Ambassador of Chile to Colombia
- In office 11 March 1990 – 11 March 1994
- President: Patricio Aylwin
- Preceded by: Carlos Negri
- Succeeded by: Juan Lira Bianchi

Member of the Senate of Chile
- In office 15 May 1961 – 15 May 1969
- Constituency: 5th Provincial Agrupation (O'Higgins and Colchagua)

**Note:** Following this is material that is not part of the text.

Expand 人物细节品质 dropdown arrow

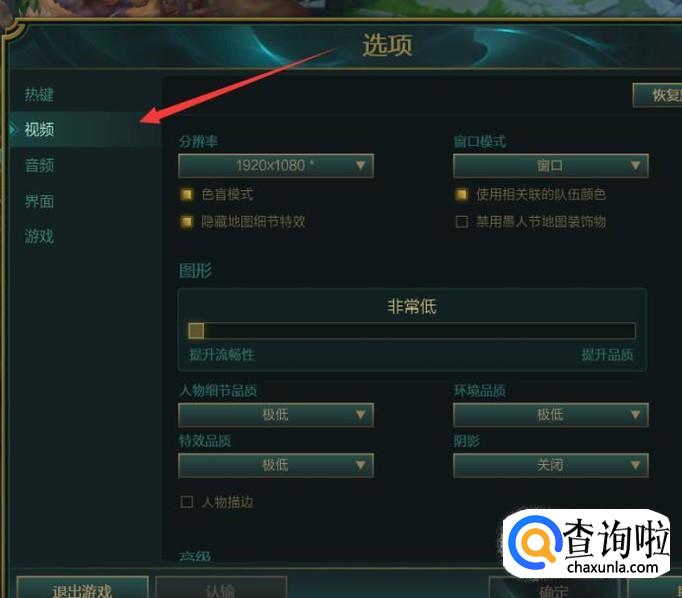(360, 415)
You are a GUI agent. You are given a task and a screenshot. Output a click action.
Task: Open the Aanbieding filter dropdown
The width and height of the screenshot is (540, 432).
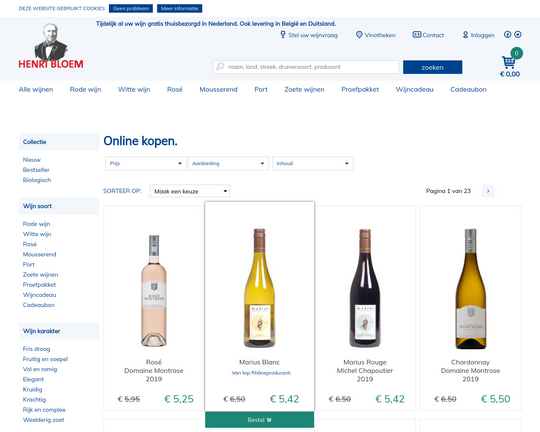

Member of the Chamber of Deputies
- In office 15 May 1953 – 15 May 1961
- Constituency: 9th Departamental Group

Personal details
- Born: Armando Jaramillo Lyon 8 November 1923 Santiago, Chile
- Died: 27 August 2002 (aged 78) Santiago, Chile
- Party: Liberal Party (1849) (1943−1966); National Party (1966−1973); Republican Party (1982−1987); Party for Democracy (1987−1997); Liberal Party (1998) (1998−2002);
- Spouse: María del Pilar Lira Ovalle
- Children: Three
- Parent(s): Armando Jaramillo Valderrama Adriana Lyon Vial
- Education: University of Chile (LL.B);
- Occupation: Politician
- Profession: Lawyer

= Armando Jaramillo =

Chilean politician

Armando José Domingo Jaramillo Lyon (8 November 1923 − 27 August 2002) was a Chilean politician who served as a member of the Senate of Chile. Similarly, he served as a member of the Chamber of Deputies of Chile.

From 1990 to 1994, he was the ambassador of Chile to Colombia. He was appointed in that charge by President Patricio Aylwin.